Quasi 1000 società costruttrici, che effettuavano vendite di immobili tramite sottofatturazione, cioè evadendo il fisco, sono state scoperte dai Reparti Speciali della Guardia di Finanza. Domus è il nome dell’operazione che è partita ad ottobre 2007 e che ha riguardato il settore delle compravendite immobiliari tra imprese e privati.

Non indifferenti sono le cifre fuoriuscite dall’analisi investigativa: 860 milioni di euro di base imponibile che le imprese non hanno dichiarato e su cui ora verrà recuperato il 27,5%, pari alla tassazione Ires, più gli interessi e le varie sanzioni amministrative. Per 188 società, sulle 901 che hanno evaso il fisco, è scattata anche la sanzione penale, avendo queste superato la soglia di sottofatturazione indicata dalla legge. Ma ancora 81 milioni di euro di Iva evasa e 590 milioni di euro in materia di di Irap.

Tra gli evasori ci sono i palazzinari di turno ed è coinvolto anche un Comune, quello di Viareggio che ha venduto immobili di sua proprietà attraverso una società partecipata che ha effettuato sottofatturazioni. Il Comune era responsabile del comportamento del soggetto intermediario e per questo è stato denunciato per danno erariale alla Corte dei Conti.
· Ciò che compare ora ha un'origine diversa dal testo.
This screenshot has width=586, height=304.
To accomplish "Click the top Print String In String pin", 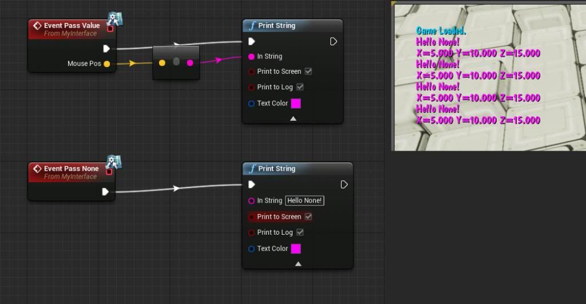I will click(x=251, y=57).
La Regione che ha registrato il maggior numero di evasioni è stata la Lombardia, con oltre 200 imprese scoperte, seguita dall’Emilia Romagna e dal Veneto. La ragione per cui il fenomeno è più sviluppato al Nord, secondo la Guardia di Finanza, è attribuibile al fatto che al Sud ancora "ci si costruisce la casa da sé, oppure la si eredita dai familiari, o ancora, emigrando, non si ha la necessità di comprarla".

L’investigazione si è incentrata sull’incrocio di tutte le informazioni risultanti dalle varie banche dati a disposizione della Guardia di Finanza, e cioè i valori delle transazioni dichiarati dalle parti contraenti negli atti di Registro e gli importi dei mutui all’uopo sottoscritti. I risultati sono stati poi integrati con le specifiche attività info-operative da parte dei reparti territoriali, che hanno acquisito informazione dai soggetti che avevano comprato l’immobile. Ci si è avvalsi anche delle stime operate in loco dagli Osservatori dei Mercati Immobiliari dell’Agenzia del Territorio allo scopo di individuare l’esatta collocazione fisica dell’immobile e, quindi, il suo più realistico valore commerciale, e ricorrendo, quando necessario, ad analitiche ricostruzioni del denaro movimentato, attraverso accertamenti bancari.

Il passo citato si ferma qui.